ONLINE, November 2001
Copyright © 2001 Information Today, Inc.


AllTheWeb has added advertisements to its search engine. While none show up on the home page or the advanced search form, banner ads at the top and box ads in the right-hand margin now appear on search results pages.

AltaVista finally has a new CEO, James Barnett, formerly president of MyFamily.com. At the same time, it announced a repositioning of its comparison shopping service (formerly Shopping.com) to a search functionality, and emphasizes an exclusive search focus. In August, AltaVista expanded on its paid inclusion offerings with its "Trusted Feed" program, which lets companies submit 500 or more URLs via an XML feed. This can include dynamically generated Web content as well as standard HTML pages.

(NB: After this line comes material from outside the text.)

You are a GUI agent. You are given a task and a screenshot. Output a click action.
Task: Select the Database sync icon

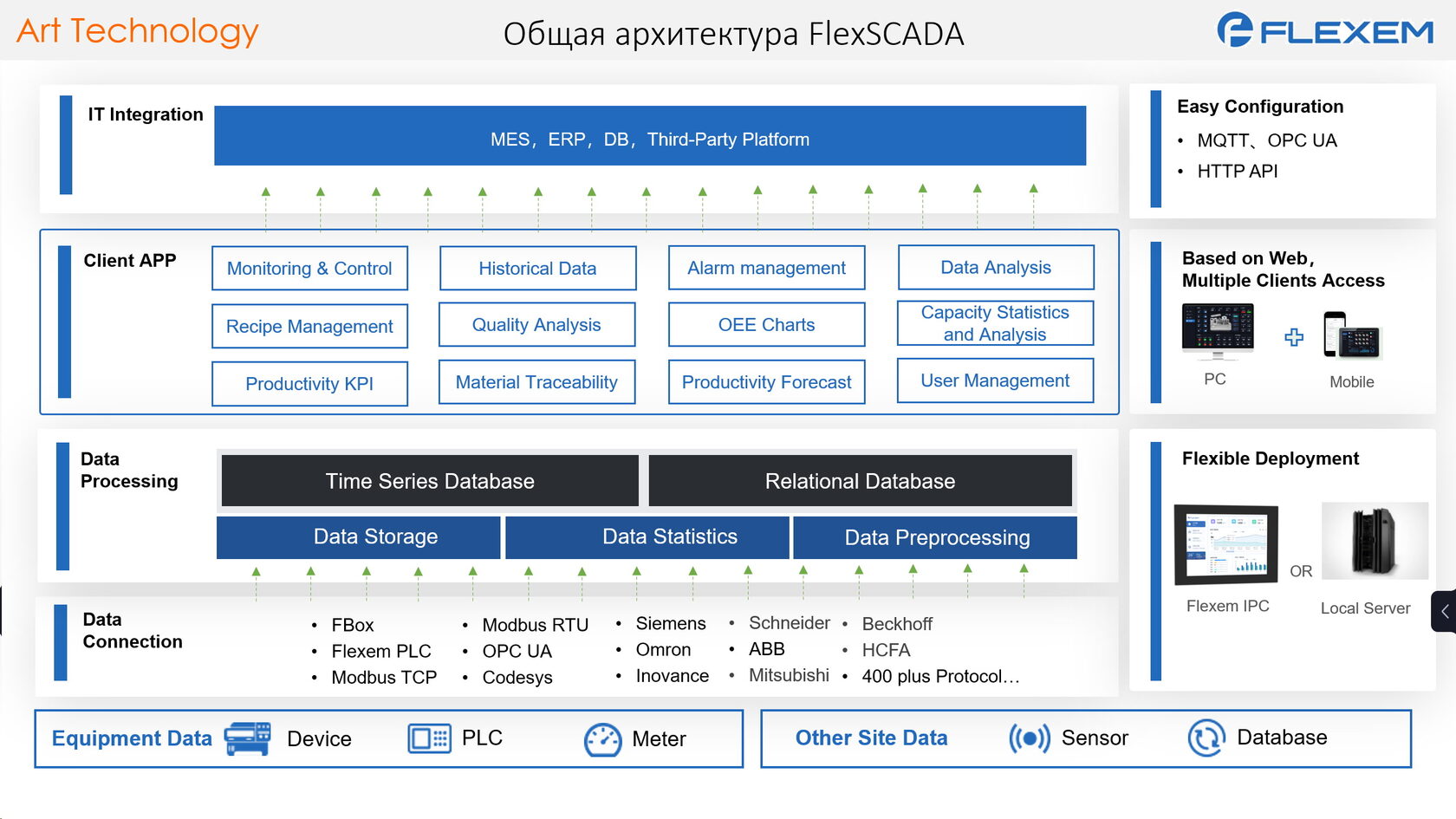1206,738
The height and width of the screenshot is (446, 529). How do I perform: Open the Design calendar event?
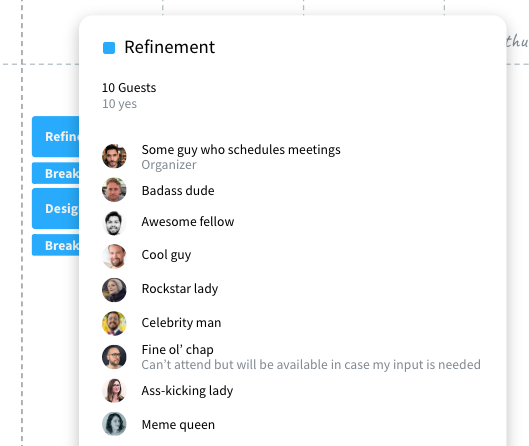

BrightPlanet has released version 2.0 of its LexiBot desktop client search tool. Version 2.0 can search among 2,000 databases considered to be part of the invisible Web. This is a commercial product, but a free trial is available.

Excite started clustering its results by site sometime this summer. There is no way to "ungroup" the results, a feature available from other search engines. It also does not identify which hits have more than one page per site available, since all results give a "more from this site" option at the end of the record. The advanced search page has been redesigned, although its functionality remains the same.

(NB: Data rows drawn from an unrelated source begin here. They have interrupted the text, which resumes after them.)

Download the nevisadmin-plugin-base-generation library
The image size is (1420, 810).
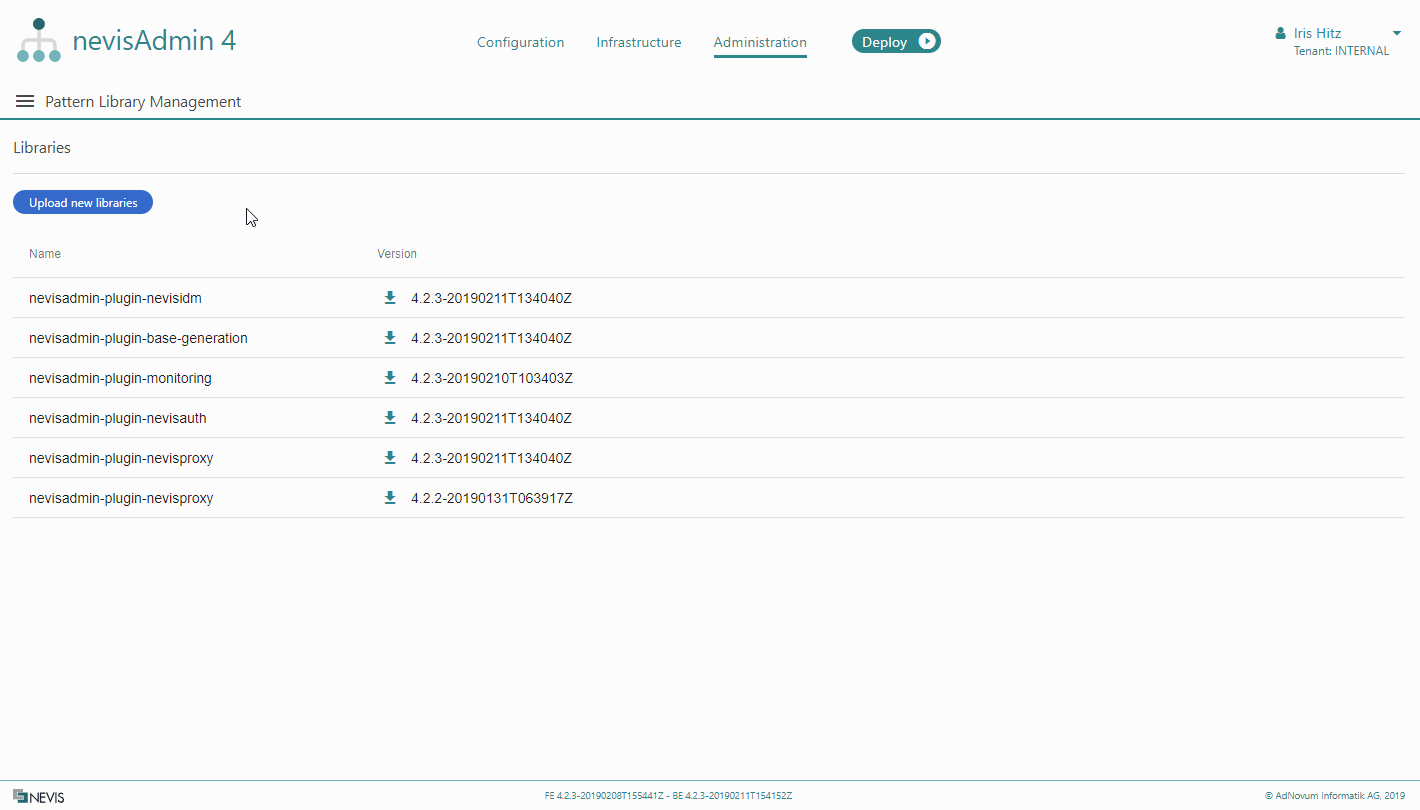click(x=390, y=338)
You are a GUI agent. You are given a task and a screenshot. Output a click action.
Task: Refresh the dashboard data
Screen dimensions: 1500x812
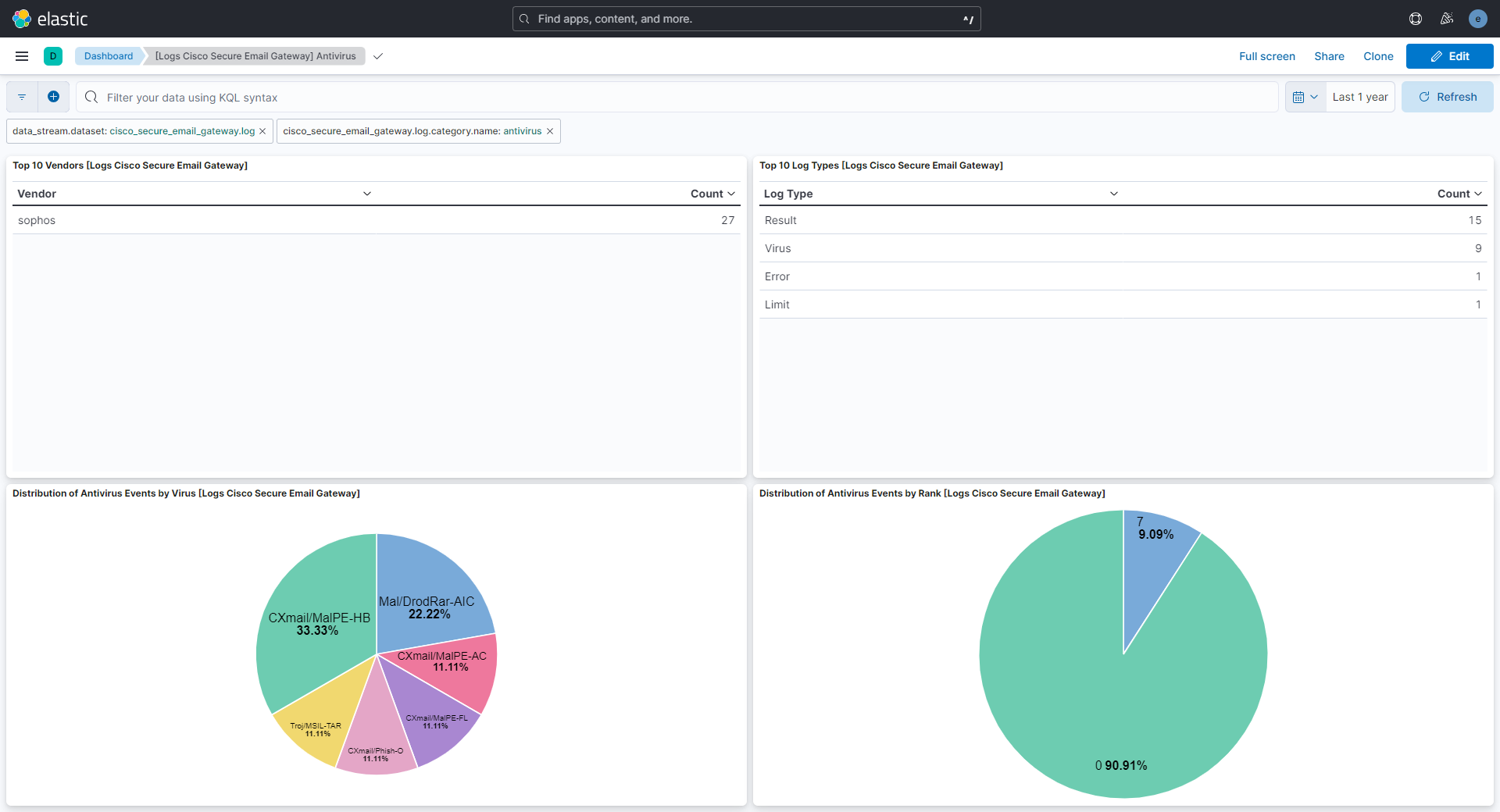pos(1448,96)
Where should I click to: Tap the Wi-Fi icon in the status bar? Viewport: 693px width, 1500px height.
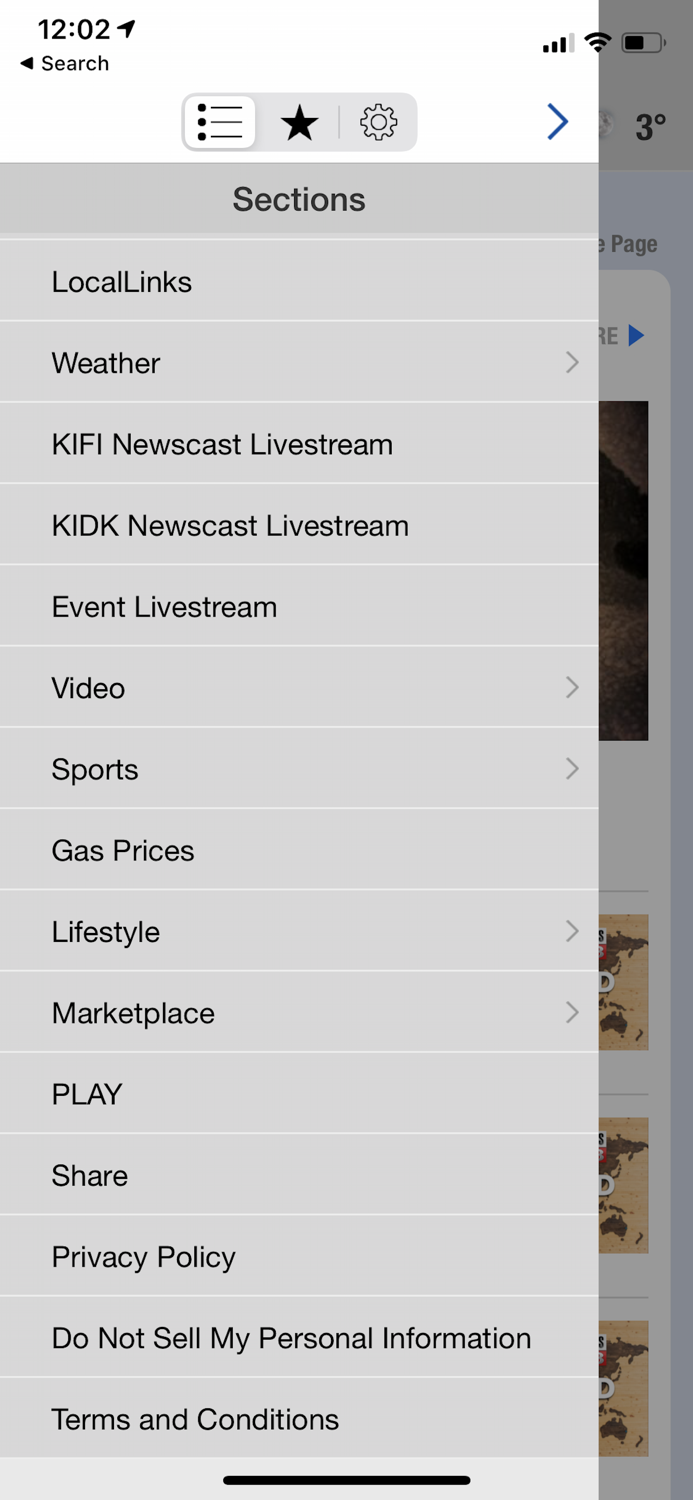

Google also has a new CEO, Eric Schmidt, formerly CEO of Novell and CTO at Sun. On the day of the announcement, Schmidt stated in an interview that the privately held Google is profitable, although the financial details were not made public. Google appears to be in a buying mood. It purchased Outride Inc., a small firm that had been working on improving relevance technologies in information retrieval. How these technologies may be integrated into Google, if at all, remains to be seen.

Google Groups has added an enhanced thread-view capability, similar to the old thread view from DejaNews. Click the "View Thread" link at the end of a result to see the posting, with a tree view of the thread in a separate frame. In addition, the full, original, detailed header information for each Usenet posting is available from the non-threaded display by clicking on the "Original Format" display option.

GoTo is planning on changing its name to Overture effective Oct. 8, 2001. Whether all traces of the GoTo name will disappear or not is still uncertain, but searchers should be sure to look for either name to identify those links from other search engine results which are bid-placement, pay-per-click ads from GoTo (or Overture).

HotBot, whose truncation and wild card symbol had ceased to work for much of this year, is now back in the truncation business. The asterisk again works for front, internal, and end truncation, making HotBot the only major search engine with front truncation capabilities. However, since this wild card capability has been intermittently unavailable, it may go away again.

NBCi has switched databases. Formerly, NBCi had its own directory and used Inktomi for its search engine. That is now all gone. Instead, NBCi is using the metasearch engine, DogPile, which serves up results from GoTo, LookSmart, FindWhat, and Sprinks, among others. Consequently, searches on NBCi now give results primarily from paid positioning search engines.

Northern Light has quietly changed its main search page back to the way it used to be. It has added back the ability to search the Web, its Special Collection, or All Sources as buttons right under the search box. The All Sources includes both the Web and Special Collection, and is the default option.

Teoma, one of the newer search engines, has been bought by Ask Jeeves. The www.teoma.com site still remains available and is still labeled as beta. Ask Jeeves has said that the Teoma site will remain as a pure search engine, but that the technology will be incorporated into other Ask Jeeves sites, which include both Direct Hit and the Ask Jeeves site itself.

WiseNut officially launched out of beta on Sept. 4, 2001 and has a new design, new logo, and a new feature. The new search feature is called Sneak-a-Peek and is listed after each result. In Internet Explorer, clicking Sneak-a-Peek will bring up an abbreviated, scrollable window below the search result which contains the actual Web page.

The Numbers: The August size comparison of search engine databases at Search Engine Showdown (www.searchengineshowdown.com/stats) found Google maintaining its lead with the largest database, with Fast (used by AllTheWeb and Lycos) and the newer WiseNut filling out the top three. Northern Light, HotBot, and AltaVista were close to each other in the second group of three.